Cirrhosis obstructs the blood flow process through the hepatic portal vein (causing a back-up of blood known as portal hypertension), and the cells of the liver, thus damaging the organ’s ability to add or remove (purify) substances from the blood. Obstruction causes an increase in pressure in the portal vein, which forces blood to 'seek other avenues' (veins which bypass the liver altogether) in order to return back to the heart. Contact between the liver and blood is thus lost, and liver cells are reduced in the malfunction, resulting in the manifestations of cirrhosis. Portal hypertension can lead to further damage, such as oesophageal varices (abnormal and enlarged veins in the oesophagus) which may rupture and bleed.

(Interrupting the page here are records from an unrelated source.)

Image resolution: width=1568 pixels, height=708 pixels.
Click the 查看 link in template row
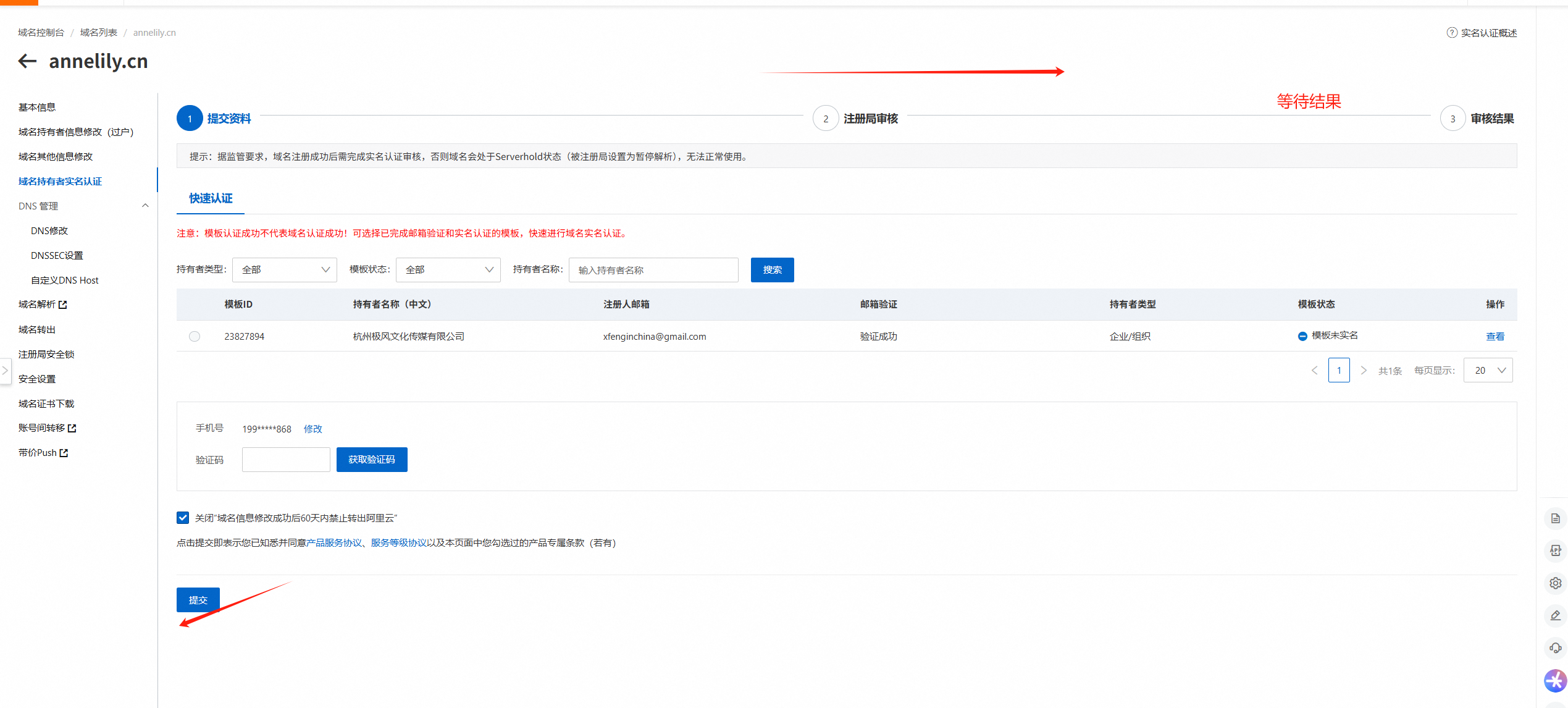(x=1495, y=337)
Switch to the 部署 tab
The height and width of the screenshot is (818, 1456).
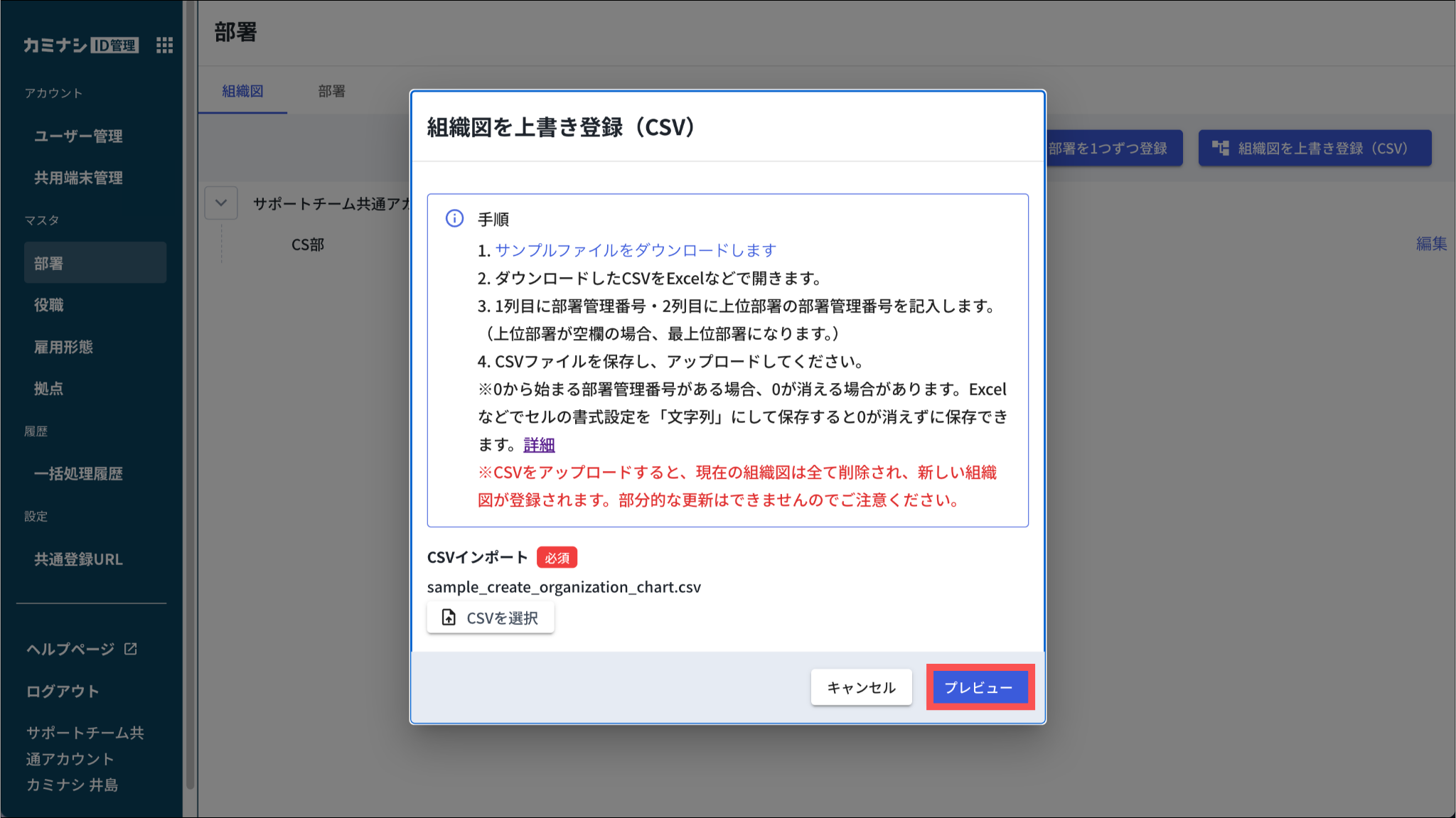click(x=331, y=91)
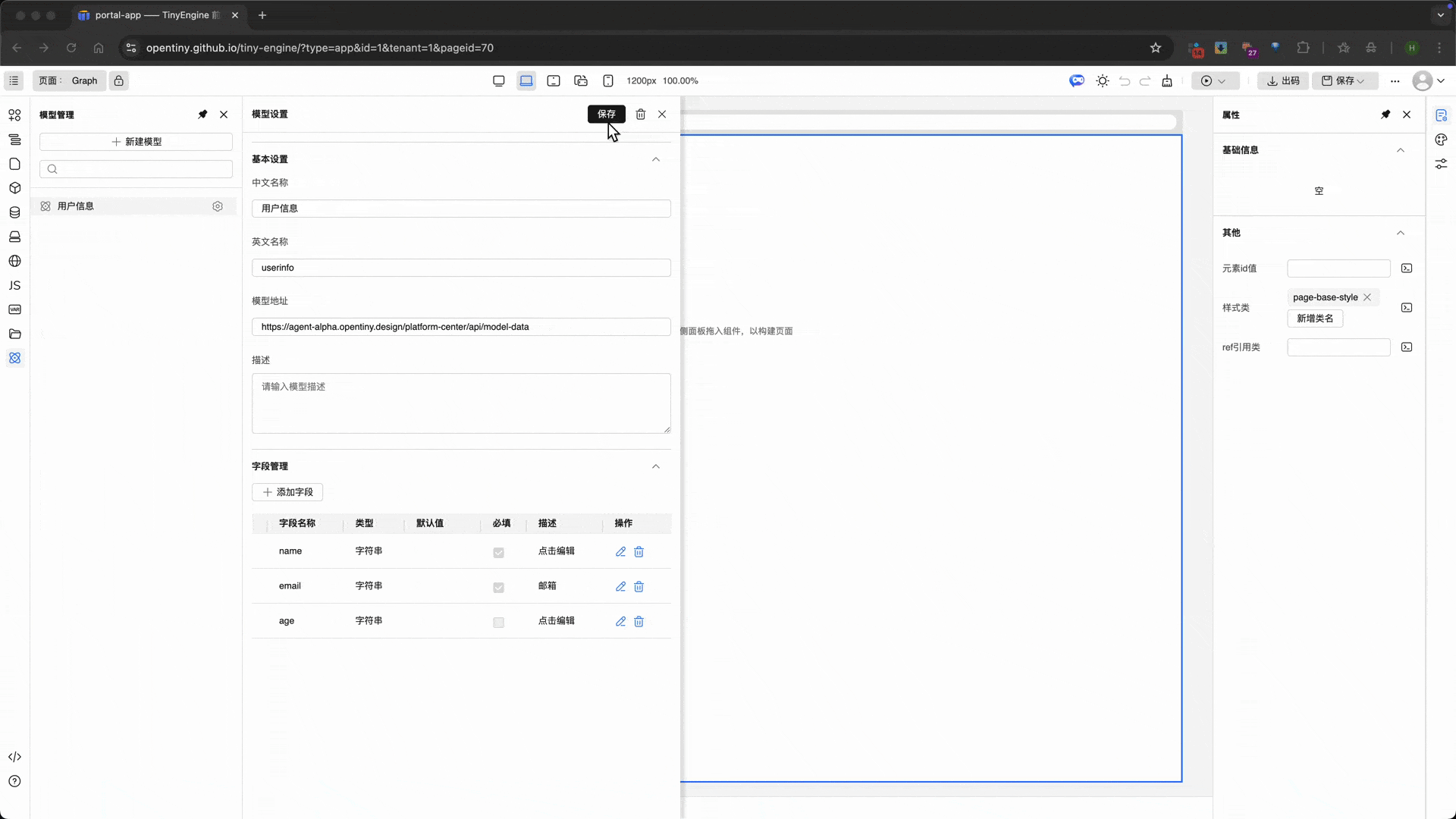Click the 新建模型 button
The image size is (1456, 819).
(x=136, y=142)
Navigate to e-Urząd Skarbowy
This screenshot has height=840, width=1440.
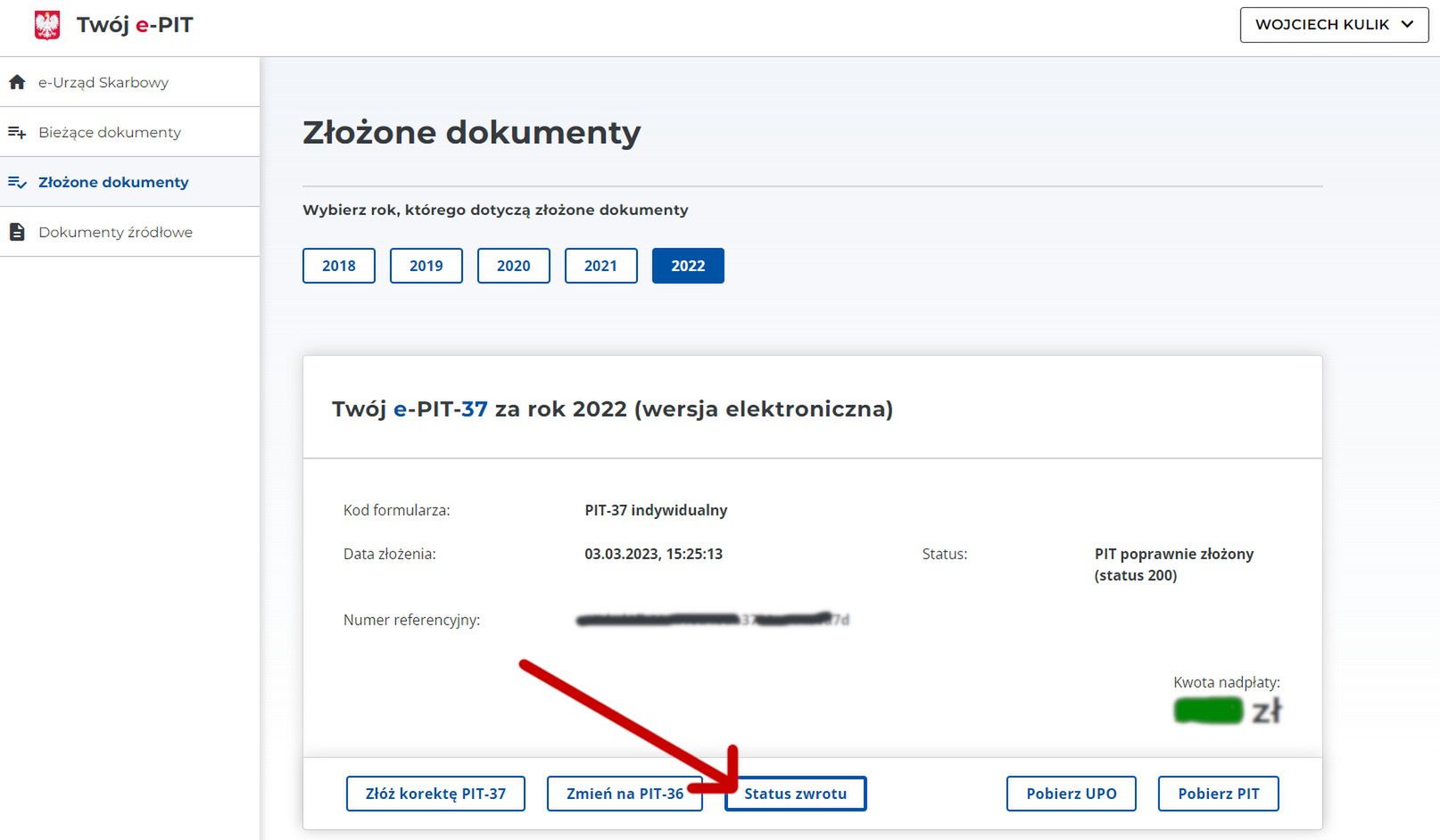point(103,82)
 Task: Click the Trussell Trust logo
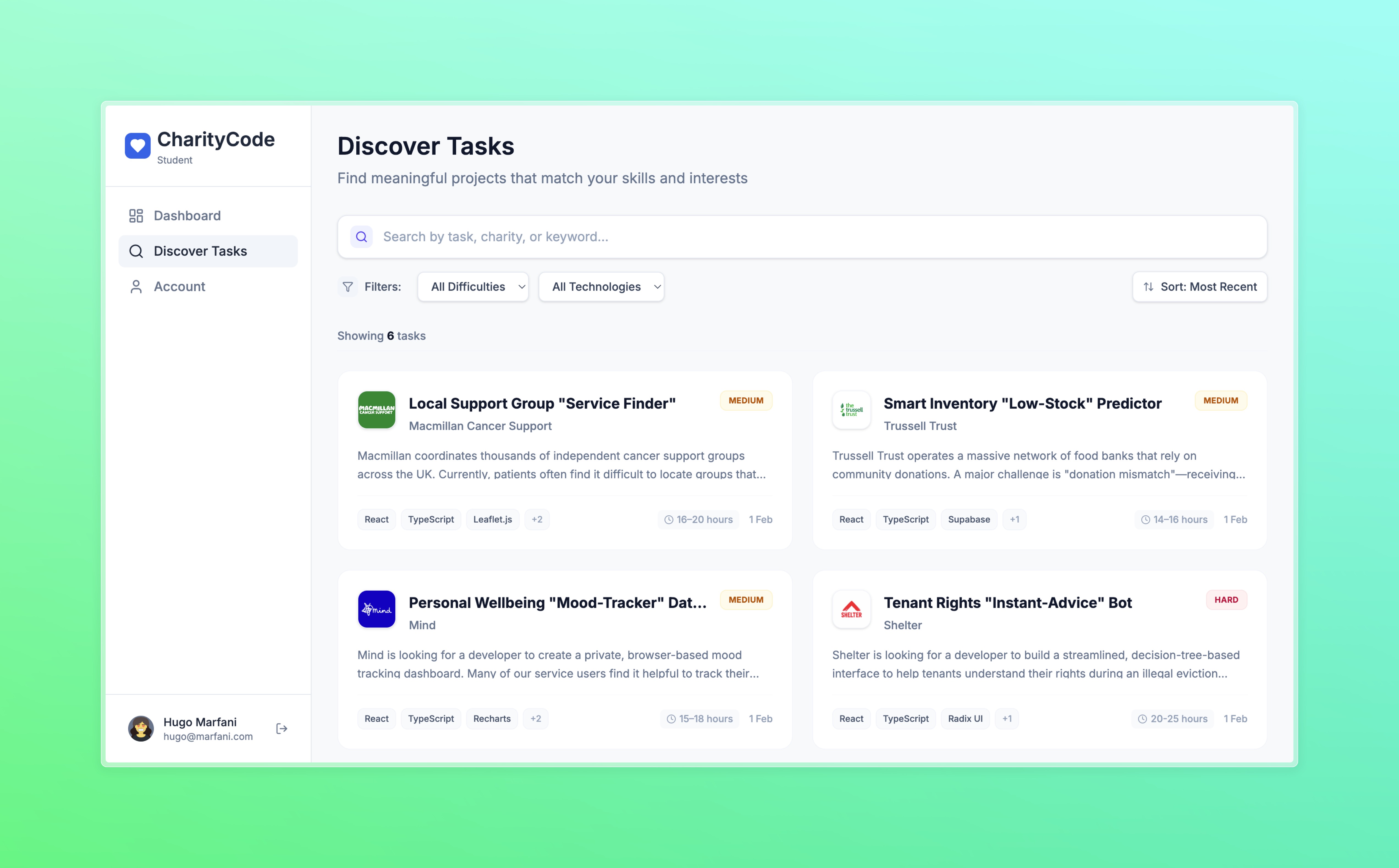(x=851, y=410)
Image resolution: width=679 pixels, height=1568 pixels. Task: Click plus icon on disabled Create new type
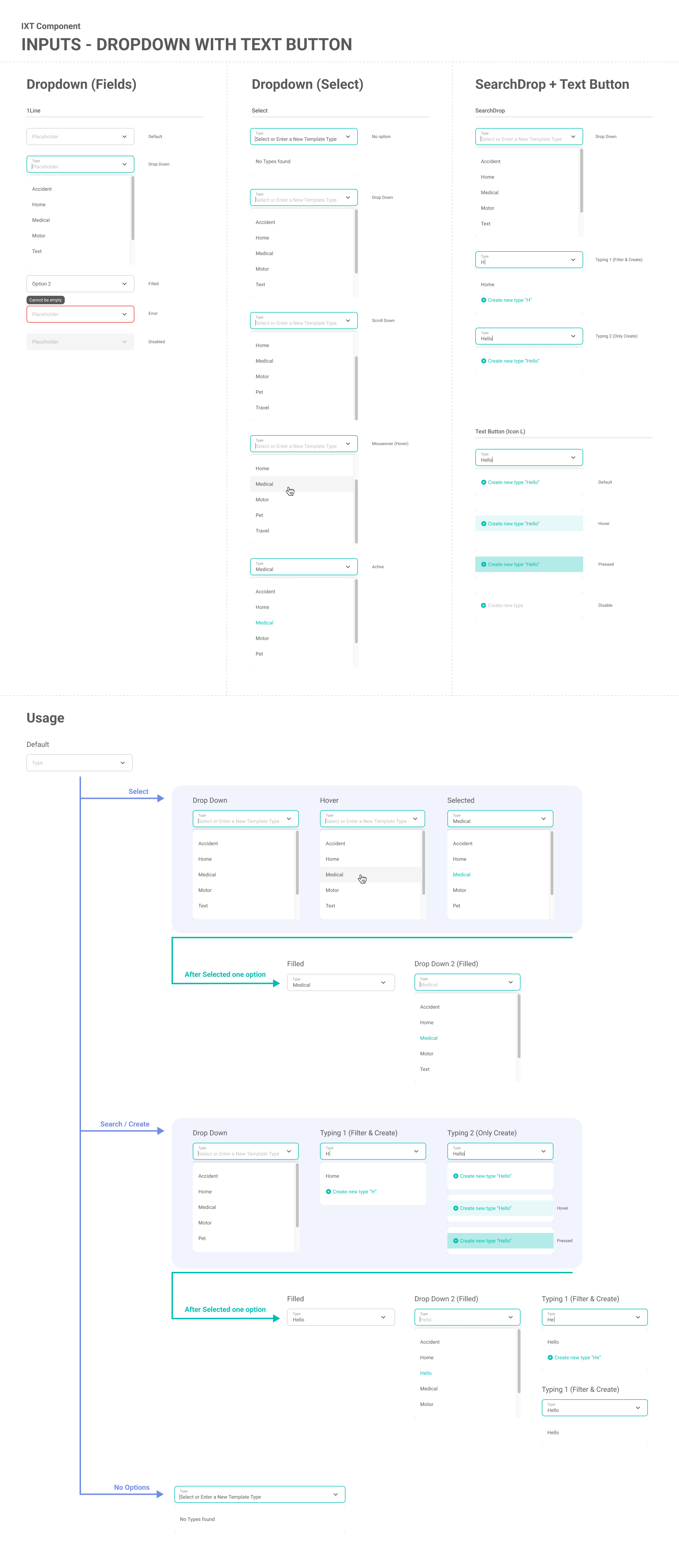click(484, 605)
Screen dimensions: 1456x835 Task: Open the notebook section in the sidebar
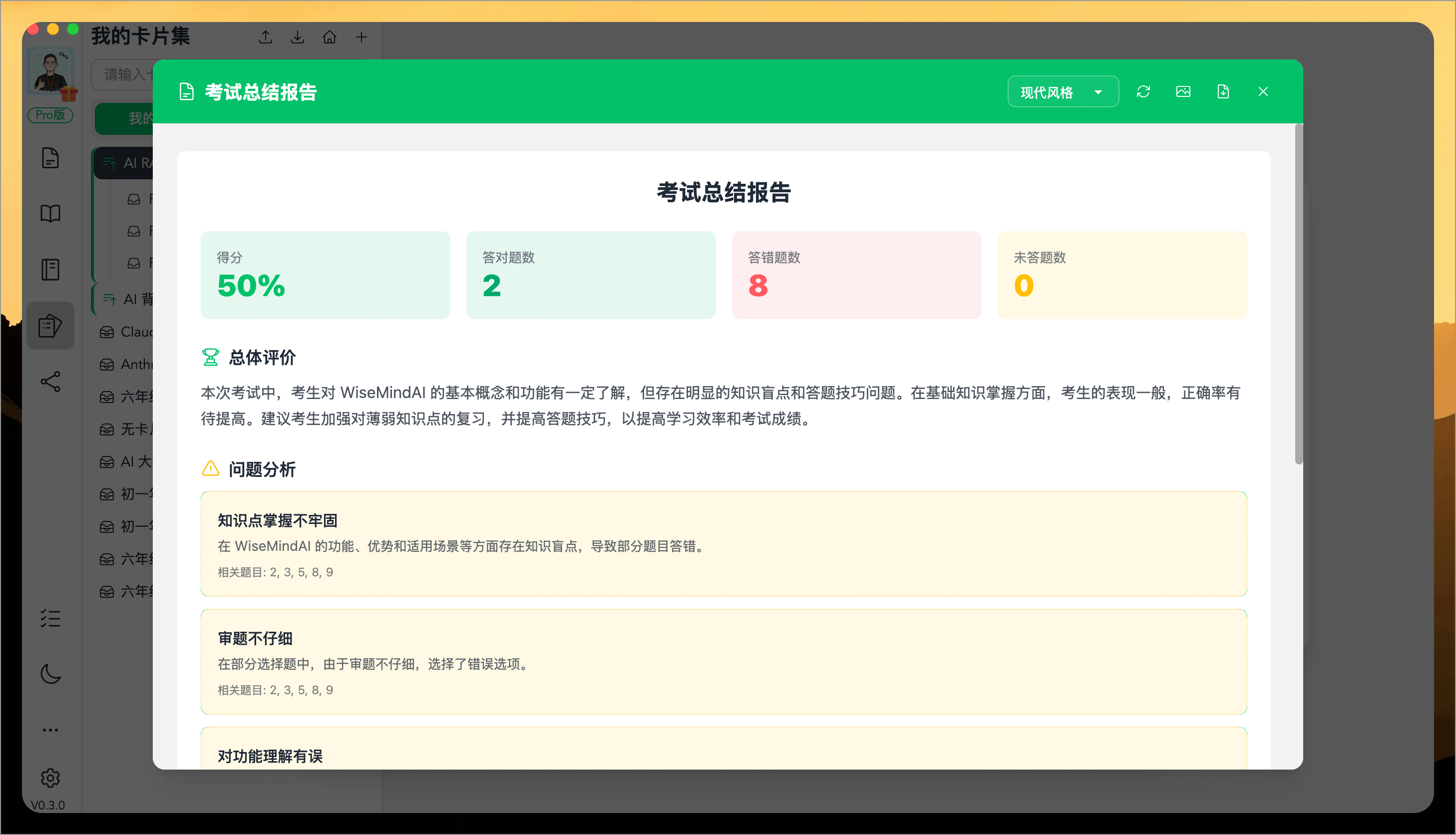coord(50,269)
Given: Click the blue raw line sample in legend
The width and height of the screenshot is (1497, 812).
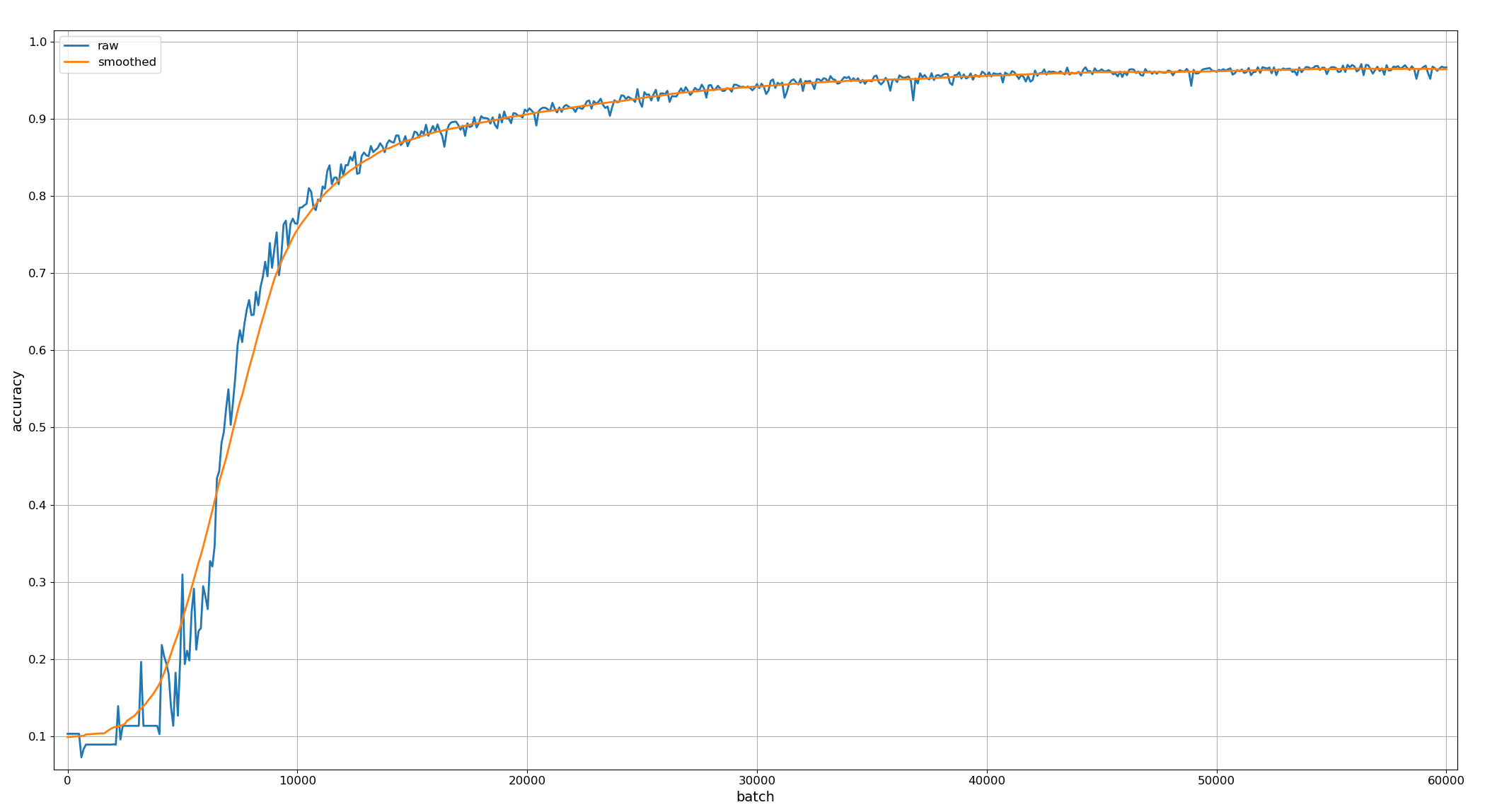Looking at the screenshot, I should 76,46.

- The liver and bile: The relationship between the liver and the channels through which bile (which is produced by liver cells) flows is also compromised. Bile is essential for the digestion of vital nutrients and removing toxic substances from the body. Normally, bile is secreted from the liver into small channels (canaliculi) which line the sinusoids and is then stored in a tiny sac under the liver called the gallbladder. The fluid is then emptied into tiny ducts which ultimately join larger ones (known as the biliary tree or system of tubes). These combine into one large duct that then enters the small intestine. From there, bile that enters the small intestine aids in digestion, and toxic substances are separated to be removed from the body through the stools (faeces). A malfunction in this relationship means that damage hinders the process causing abnormalities in the canaliculi (leading to a back-up of bile). The result is that toxic substances accumulate in the body and cannot be effectively removed, and digestion processes also become somewhat ineffective.